By Jeff Chen 陳昌宏  / 

Wed, Oct 14, 2009 - Page 8

Floods brought by Typhoon Morakot in August inflicted unprecedented damage on the nation.

Taiwan, which is on the typhoon frontline and located in a seismic zone, cannot avoid such periodic damage.

The government and civil organizations have repeatedly collaborated on disaster rescue and relief efforts.

Senior government officials have also promised to finish post-disaster reconstruction as soon as possible.

However, I cannot help but ask: After survivors have been rescued and houses reconstructed, who will save the planet?

Many mountain villages were washed away by landslides in the worst-hit areas in Kaohsiung and Pingtung counties. Was the tremendous rainfall the only cause of those landslides?

If we look at the Central Weather Bureau’s typhoon archives for the past 100 years, we find that 666 typhoons hit Taiwan between 1897 and 1996, nearly a third of which brought rainfall of more than 2,000mm.

Although less than a quarter of these typhoons caused great damage, they were concentrated in the post-1990 period. What do these numbers tell us?

First, between six and seven typhoons on average hit Taiwan every year, but not all of them wreak havoc on the nation.

Sometimes typhoons may even alleviate a drought, but such fortune is scarce and unpredictable.

Taiwan cannot, however, change the fact that it will be hit by typhoons.

Second, typhoons are bound to bring strong winds and heavy rain, but in recent years, rains have become fiercer than winds and caused more damage.

Taiwan’s topology is characterized by towering mountains, with 21 major rivers covering a drainage area of 9,500km² — 29.4 percent of the nation’s total area.

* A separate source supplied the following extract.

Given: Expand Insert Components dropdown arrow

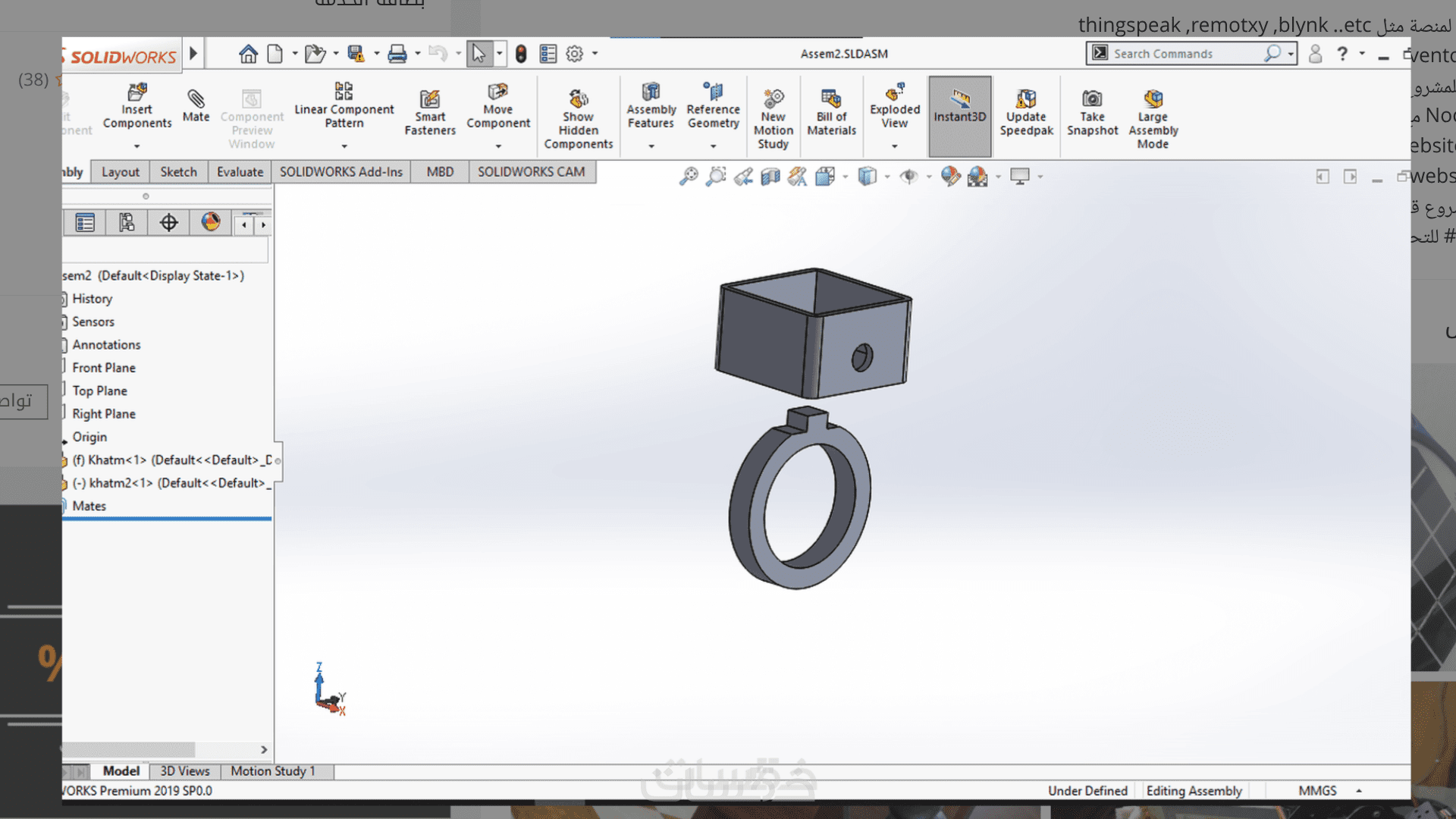Looking at the screenshot, I should tap(137, 146).
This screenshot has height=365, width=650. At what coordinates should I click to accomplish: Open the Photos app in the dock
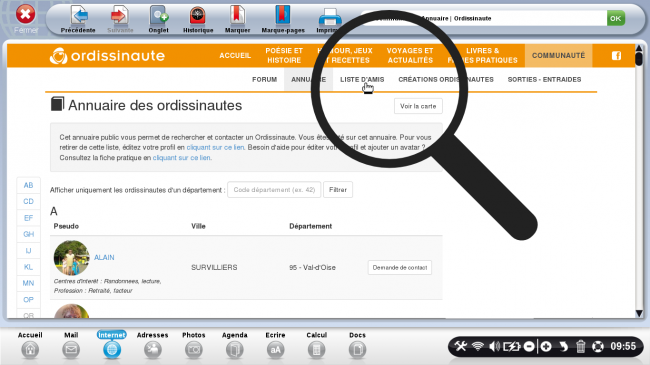pos(194,350)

When torrential rain pours down on these rivers, flash floods sweep toward the lower reaches at extremely high speeds.

Excessive forest development aggravates soil erosion problems.

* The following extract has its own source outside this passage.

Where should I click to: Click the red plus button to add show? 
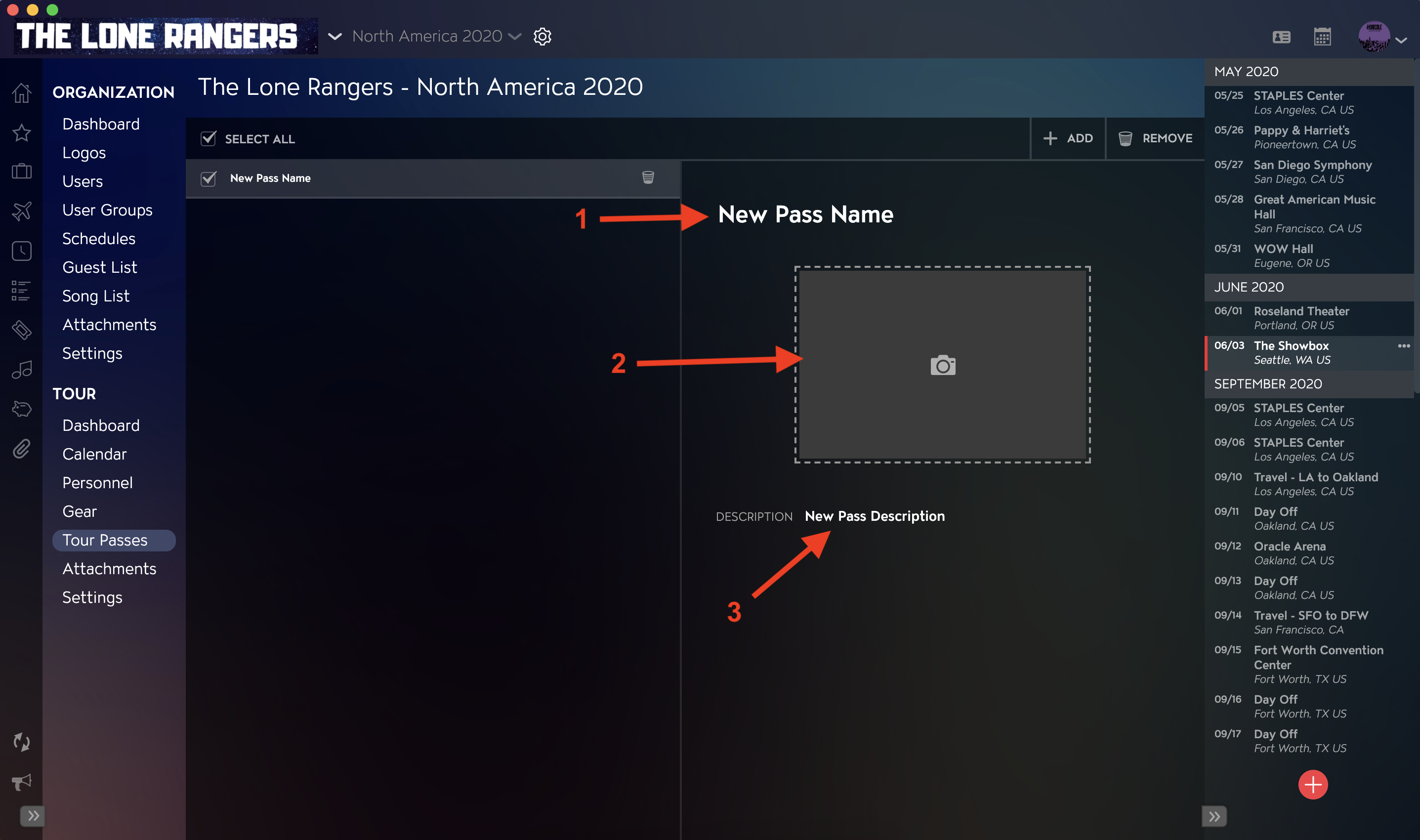pos(1313,783)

Although natural disasters are inevitable, man-made calamities can be mitigated.

Soil and water conservation is undoubtedly of great importance, yet the authorities seem to never take it seriously.

Because heavy rainfalls wears away loose soil, sturdy trees are needed to hold the soil together. Instead, shallow-rooted betel nut trees and vegetables are planted on hillsides.

Deciding between survival for the moment and sustainable development has always presented humanity with a Catch 22.

With nature retaliating, how can people still be oblivious to the fact that they are the prime culprit of natural disasters.

Morakot and the flooding in August 1959 were separated by 50 years.

For the past half century, technology has made constant advances, yet the government’s mindset has failed to keep pace.

Even though it is well aware that typhoons are bound to cause great damage, the government still tolerates a mindset that relies on luck.

In light of the Morakot devastation, I hope the government will review its policies on sustainable land development and take typhoons and earthquakes into account in its post-disaster reconstruction.

Apart from that, the government must remain professional and not compromise as a result of public pressure.

Jeff Chen is a doctoral candidate at the Graduate Institute of Political Science at National Taiwan Normal University.